Write down each of the records again, exactly and in full.

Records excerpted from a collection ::
*-*-*
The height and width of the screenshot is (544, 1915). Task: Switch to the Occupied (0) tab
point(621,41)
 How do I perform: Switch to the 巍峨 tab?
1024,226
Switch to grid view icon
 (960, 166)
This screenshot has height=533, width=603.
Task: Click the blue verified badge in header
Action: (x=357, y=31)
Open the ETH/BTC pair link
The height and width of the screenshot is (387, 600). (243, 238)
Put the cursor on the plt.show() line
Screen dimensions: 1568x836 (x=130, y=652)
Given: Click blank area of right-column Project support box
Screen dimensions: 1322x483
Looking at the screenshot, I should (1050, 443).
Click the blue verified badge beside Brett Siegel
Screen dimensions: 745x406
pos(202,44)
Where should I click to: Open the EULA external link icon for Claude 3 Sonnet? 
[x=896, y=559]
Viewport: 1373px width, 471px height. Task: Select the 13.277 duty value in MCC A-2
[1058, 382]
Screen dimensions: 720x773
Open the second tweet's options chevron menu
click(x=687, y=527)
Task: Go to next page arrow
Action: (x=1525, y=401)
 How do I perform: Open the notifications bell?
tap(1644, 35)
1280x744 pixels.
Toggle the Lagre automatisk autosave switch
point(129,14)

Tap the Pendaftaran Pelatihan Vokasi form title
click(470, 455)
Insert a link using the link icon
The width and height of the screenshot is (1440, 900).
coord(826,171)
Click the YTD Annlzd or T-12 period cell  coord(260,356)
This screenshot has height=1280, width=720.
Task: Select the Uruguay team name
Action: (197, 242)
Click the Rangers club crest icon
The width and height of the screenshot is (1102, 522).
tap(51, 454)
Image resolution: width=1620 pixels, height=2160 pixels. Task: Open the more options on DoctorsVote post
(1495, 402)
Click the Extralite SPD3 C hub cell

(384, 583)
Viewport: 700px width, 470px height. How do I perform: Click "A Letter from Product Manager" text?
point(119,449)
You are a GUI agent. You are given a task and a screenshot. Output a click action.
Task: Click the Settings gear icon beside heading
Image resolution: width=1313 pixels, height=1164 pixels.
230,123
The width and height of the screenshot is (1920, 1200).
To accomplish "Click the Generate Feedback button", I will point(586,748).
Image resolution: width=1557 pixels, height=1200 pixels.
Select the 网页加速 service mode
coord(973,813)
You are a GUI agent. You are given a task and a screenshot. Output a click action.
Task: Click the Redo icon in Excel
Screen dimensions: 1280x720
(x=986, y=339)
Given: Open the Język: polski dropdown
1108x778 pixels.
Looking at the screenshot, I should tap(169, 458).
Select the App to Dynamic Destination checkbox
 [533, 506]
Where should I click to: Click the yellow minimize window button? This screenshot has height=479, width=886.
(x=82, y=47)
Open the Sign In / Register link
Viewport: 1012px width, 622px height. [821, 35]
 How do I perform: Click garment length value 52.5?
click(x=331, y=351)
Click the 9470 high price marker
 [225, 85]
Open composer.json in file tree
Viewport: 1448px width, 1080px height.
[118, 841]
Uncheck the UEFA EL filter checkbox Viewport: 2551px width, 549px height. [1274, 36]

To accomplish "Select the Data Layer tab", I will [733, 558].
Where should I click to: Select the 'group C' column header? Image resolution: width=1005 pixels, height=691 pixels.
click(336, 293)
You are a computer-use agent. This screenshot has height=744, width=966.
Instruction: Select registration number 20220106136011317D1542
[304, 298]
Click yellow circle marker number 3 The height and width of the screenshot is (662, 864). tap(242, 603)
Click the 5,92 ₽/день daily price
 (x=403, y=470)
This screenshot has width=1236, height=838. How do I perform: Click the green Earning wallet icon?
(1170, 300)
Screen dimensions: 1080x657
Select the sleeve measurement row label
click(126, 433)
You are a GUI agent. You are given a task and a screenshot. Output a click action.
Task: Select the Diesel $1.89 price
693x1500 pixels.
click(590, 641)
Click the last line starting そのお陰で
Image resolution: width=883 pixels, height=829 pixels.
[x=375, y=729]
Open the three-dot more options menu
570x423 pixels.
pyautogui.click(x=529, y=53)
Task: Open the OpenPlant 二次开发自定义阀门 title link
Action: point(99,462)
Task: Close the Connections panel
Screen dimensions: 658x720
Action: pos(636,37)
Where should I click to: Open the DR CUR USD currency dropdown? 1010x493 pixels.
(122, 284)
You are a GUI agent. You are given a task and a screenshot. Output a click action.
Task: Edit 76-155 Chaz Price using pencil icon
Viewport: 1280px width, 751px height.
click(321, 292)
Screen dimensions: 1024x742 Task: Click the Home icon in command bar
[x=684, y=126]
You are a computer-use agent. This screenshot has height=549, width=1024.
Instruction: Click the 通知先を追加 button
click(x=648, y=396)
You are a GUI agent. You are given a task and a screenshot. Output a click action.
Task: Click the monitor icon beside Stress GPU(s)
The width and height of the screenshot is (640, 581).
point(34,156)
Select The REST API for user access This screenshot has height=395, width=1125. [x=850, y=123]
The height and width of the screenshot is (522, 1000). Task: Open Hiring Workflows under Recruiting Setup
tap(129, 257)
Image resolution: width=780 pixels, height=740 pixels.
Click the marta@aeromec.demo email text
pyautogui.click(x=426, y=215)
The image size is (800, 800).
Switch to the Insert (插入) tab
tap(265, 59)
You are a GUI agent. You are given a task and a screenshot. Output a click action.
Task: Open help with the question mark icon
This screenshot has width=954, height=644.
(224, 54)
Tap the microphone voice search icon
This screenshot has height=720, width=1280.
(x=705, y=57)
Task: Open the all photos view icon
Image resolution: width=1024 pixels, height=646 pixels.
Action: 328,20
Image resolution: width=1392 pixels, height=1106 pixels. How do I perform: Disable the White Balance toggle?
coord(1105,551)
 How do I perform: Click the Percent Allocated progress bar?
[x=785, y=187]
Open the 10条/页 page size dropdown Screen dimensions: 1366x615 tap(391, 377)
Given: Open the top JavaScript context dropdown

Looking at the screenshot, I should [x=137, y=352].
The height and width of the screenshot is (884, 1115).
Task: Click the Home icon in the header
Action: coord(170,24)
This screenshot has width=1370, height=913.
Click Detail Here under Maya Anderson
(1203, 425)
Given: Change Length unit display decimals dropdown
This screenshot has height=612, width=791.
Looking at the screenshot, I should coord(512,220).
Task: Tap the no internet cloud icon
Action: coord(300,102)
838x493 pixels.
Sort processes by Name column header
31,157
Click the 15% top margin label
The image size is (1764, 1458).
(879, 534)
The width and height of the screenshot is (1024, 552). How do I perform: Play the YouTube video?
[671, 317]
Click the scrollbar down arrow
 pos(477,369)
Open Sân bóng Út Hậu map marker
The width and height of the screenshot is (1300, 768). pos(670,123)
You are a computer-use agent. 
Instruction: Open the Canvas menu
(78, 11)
*-*-*
Written response ::
The height and width of the screenshot is (544, 1915). Task: Switch to the Occupied (0) tab
point(621,41)
 How do I perform: Switch to the 巍峨 tab?
1024,226
Switch to grid view icon
 (960, 166)
This screenshot has height=533, width=603.
Task: Click the blue verified badge in header
Action: (x=357, y=31)
Open the ETH/BTC pair link
The height and width of the screenshot is (387, 600). (243, 238)
Put the cursor on the plt.show() line
Screen dimensions: 1568x836 (x=130, y=652)
Given: Click blank area of right-column Project support box
Screen dimensions: 1322x483
Looking at the screenshot, I should (1050, 443).
Click the blue verified badge beside Brett Siegel
Screen dimensions: 745x406
pos(202,44)
Where should I click to: Open the EULA external link icon for Claude 3 Sonnet? 
[x=896, y=559]
Viewport: 1373px width, 471px height. Task: Select the 13.277 duty value in MCC A-2
[1058, 382]
Screen dimensions: 720x773
Open the second tweet's options chevron menu
click(x=687, y=527)
Task: Go to next page arrow
Action: (x=1525, y=401)
 How do I perform: Open the notifications bell?
tap(1644, 35)
1280x744 pixels.
Toggle the Lagre automatisk autosave switch
point(129,14)

Tap the Pendaftaran Pelatihan Vokasi form title
click(470, 455)
Insert a link using the link icon
The width and height of the screenshot is (1440, 900).
coord(826,171)
Click the YTD Annlzd or T-12 period cell  coord(260,356)
This screenshot has height=1280, width=720.
Task: Select the Uruguay team name
Action: (197, 242)
Click the Rangers club crest icon
The width and height of the screenshot is (1102, 522).
tap(51, 454)
Image resolution: width=1620 pixels, height=2160 pixels. Task: Open the more options on DoctorsVote post
(1495, 402)
Click the Extralite SPD3 C hub cell

(384, 583)
Viewport: 700px width, 470px height. How do I perform: Click "A Letter from Product Manager" text?
point(119,449)
You are a GUI agent. You are given a task and a screenshot. Output a click action.
Task: Click the Settings gear icon beside heading
Image resolution: width=1313 pixels, height=1164 pixels.
230,123
The width and height of the screenshot is (1920, 1200).
To accomplish "Click the Generate Feedback button", I will point(586,748).
Image resolution: width=1557 pixels, height=1200 pixels.
Select the 网页加速 service mode
coord(973,813)
You are a GUI agent. You are given a task and a screenshot. Output a click action.
Task: Click the Redo icon in Excel
Screen dimensions: 1280x720
(x=986, y=339)
Given: Open the Język: polski dropdown
1108x778 pixels.
Looking at the screenshot, I should tap(169, 458).
Select the App to Dynamic Destination checkbox
 [533, 506]
Where should I click to: Click the yellow minimize window button? This screenshot has height=479, width=886.
(x=82, y=47)
Open the Sign In / Register link
Viewport: 1012px width, 622px height. [821, 35]
 How do I perform: Click garment length value 52.5?
click(x=331, y=351)
Click the 9470 high price marker
 [225, 85]
Open composer.json in file tree
Viewport: 1448px width, 1080px height.
[118, 841]
Uncheck the UEFA EL filter checkbox Viewport: 2551px width, 549px height. [1274, 36]

To accomplish "Select the Data Layer tab", I will [733, 558].
Where should I click to: Select the 'group C' column header? Image resolution: width=1005 pixels, height=691 pixels.
click(336, 293)
You are a computer-use agent. This screenshot has height=744, width=966.
Instruction: Select registration number 20220106136011317D1542
[304, 298]
Click yellow circle marker number 3 The height and width of the screenshot is (662, 864). tap(242, 603)
Click the 5,92 ₽/день daily price
 (x=403, y=470)
This screenshot has width=1236, height=838. How do I perform: Click the green Earning wallet icon?
(1170, 300)
Screen dimensions: 1080x657
Select the sleeve measurement row label
click(126, 433)
You are a GUI agent. You are given a task and a screenshot. Output a click action.
Task: Select the Diesel $1.89 price
693x1500 pixels.
click(590, 641)
Click the last line starting そのお陰で
Image resolution: width=883 pixels, height=829 pixels.
[x=375, y=729]
Open the three-dot more options menu
570x423 pixels.
pyautogui.click(x=529, y=53)
Task: Open the OpenPlant 二次开发自定义阀门 title link
Action: point(99,462)
Task: Close the Connections panel
Screen dimensions: 658x720
Action: pos(636,37)
Where should I click to: Open the DR CUR USD currency dropdown? 1010x493 pixels.
(122, 284)
You are a GUI agent. You are given a task and a screenshot. Output a click action.
Task: Edit 76-155 Chaz Price using pencil icon
Viewport: 1280px width, 751px height.
click(321, 292)
Screen dimensions: 1024x742 Task: Click the Home icon in command bar
[x=684, y=126]
You are a computer-use agent. This screenshot has height=549, width=1024.
Instruction: Click the 通知先を追加 button
click(x=648, y=396)
You are a GUI agent. You are given a task and a screenshot. Output a click action.
Task: Click the monitor icon beside Stress GPU(s)
The width and height of the screenshot is (640, 581).
point(34,156)
Select The REST API for user access This screenshot has height=395, width=1125. [x=850, y=123]
The height and width of the screenshot is (522, 1000). Task: Open Hiring Workflows under Recruiting Setup
tap(129, 257)
Image resolution: width=780 pixels, height=740 pixels.
Click the marta@aeromec.demo email text
pyautogui.click(x=426, y=215)
The image size is (800, 800).
Switch to the Insert (插入) tab
tap(265, 59)
You are a GUI agent. You are given a task and a screenshot. Output a click action.
Task: Open help with the question mark icon
This screenshot has width=954, height=644.
(224, 54)
Tap the microphone voice search icon
This screenshot has height=720, width=1280.
(x=705, y=57)
Task: Open the all photos view icon
Image resolution: width=1024 pixels, height=646 pixels.
Action: 328,20
Image resolution: width=1392 pixels, height=1106 pixels. How do I perform: Disable the White Balance toggle?
coord(1105,551)
 How do I perform: Click the Percent Allocated progress bar?
[x=785, y=187]
Open the 10条/页 page size dropdown Screen dimensions: 1366x615 tap(391, 377)
Given: Open the top JavaScript context dropdown

Looking at the screenshot, I should [x=137, y=352].
The height and width of the screenshot is (884, 1115).
Task: Click the Home icon in the header
Action: coord(170,24)
This screenshot has width=1370, height=913.
Click Detail Here under Maya Anderson
(1203, 425)
Given: Change Length unit display decimals dropdown
This screenshot has height=612, width=791.
Looking at the screenshot, I should coord(512,220).
Task: Tap the no internet cloud icon
Action: coord(300,102)
838x493 pixels.
Sort processes by Name column header
31,157
Click the 15% top margin label
The image size is (1764, 1458).
(879, 534)
The width and height of the screenshot is (1024, 552). How do I perform: Play the YouTube video?
[671, 317]
Click the scrollbar down arrow
 pos(477,369)
Open Sân bóng Út Hậu map marker
The width and height of the screenshot is (1300, 768). pos(670,123)
You are a computer-use agent. 
Instruction: Open the Canvas menu
(78, 11)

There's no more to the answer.